People walk along Millennium Bridge in London at dusk, with a vibrant sky behind them.
Dusk and the Millennium Bridge.

Here is a loose itinerary you can play around with. You can mix up the days, do as much or as little as you like.

This is what you’ll find in this particular 4 day London itinerary:

  • Day 1: Get acquainted with the city
  • Day 2: Dive into London’s rich history
  • Day 3 Take a day trip to Richmond
  • Day 4: See the icons
  • BONUS Day 5: Get into a bit of culture

London trip tip: Consider grabbing a London pass, which will give you free entry to more than 30 attractions. Depending on what activities you plan on doing, this could save you a heck-tonne of cash (plus you can get a visitor’s Oyster Card on the pass). Passes are available for one, to ten days.

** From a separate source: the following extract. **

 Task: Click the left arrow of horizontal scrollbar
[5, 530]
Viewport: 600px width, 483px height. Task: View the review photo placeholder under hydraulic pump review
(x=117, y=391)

London: some need know information

London Airports: London is serviced by five airports – Heathrow to the west of the city, Gatwick in the south, Luton in the north, Stanstead in the east and my favourite City, in the city itself. Most are serviced by train, although not always in the early hours of the morning. You can book private transfer from Heathrow in advance.
Getting around: An Oyster Card can be used for travel around London via public transport. It’s a smartcard that you load money onto, in the style of pay-as-you-go (£30 is a good start for a few days in the city). Consider buying a pass if you’re staying in London for longer than a week. You can buy them from any ticketing machine, from train stations or at any of these locations. Visitor cards do not have an expiry date, so keep it safe to use on your next trip to London. Alternatively, tap your international fee-free debit or credit card to access the Tube. Note: you only need to tap on once for buses.

Colourful townhouses in Nottinghill in London.
Pastel-coloured houses in Notting Hill.

Where to stay in London on your trip

  • Budget: The Generator Hostel is a nice clean hostel, which will suit backpackers. Check out more options for hostels in London.
  • Mid-range: Leonardo Royal Hotel is central to several sights in the city.
  • Lah-di-dah: The Rosewood Hotel features stylish rooms, with a luxury spa and whiskey bar. The Ritz is an institution of London, with a Michelen-starred restaurant and elegant, tasteful suites.
  • Boutique: Each room at the five-star Ampersand Hotel in South Kensington has its own personality, with bold designs and colourful wallpaper.
  • Quirky: You can wake up to a riverside view at the floating Good Hotel London and book out a room in the Wizard Chambers at Georgian House Hotel.
  • Green: The Corner London City markets itself as the ‘greenest hotel in town’. Their LED lights run on sensor and keycard activation, they provide filtered water, use 100% chemical-free cleaning products and if you opt to not have your room cleaned during a stay of more than one night, you get a drink on the house.

With all the logistics out of the way, let’s get on with the fun part – planning your 4 day London itinerary.

Day One – Get Acquainted With the City

Your first day should be all about getting acquainted with the city. I am of the opinion that this is best done either from the air, or by water.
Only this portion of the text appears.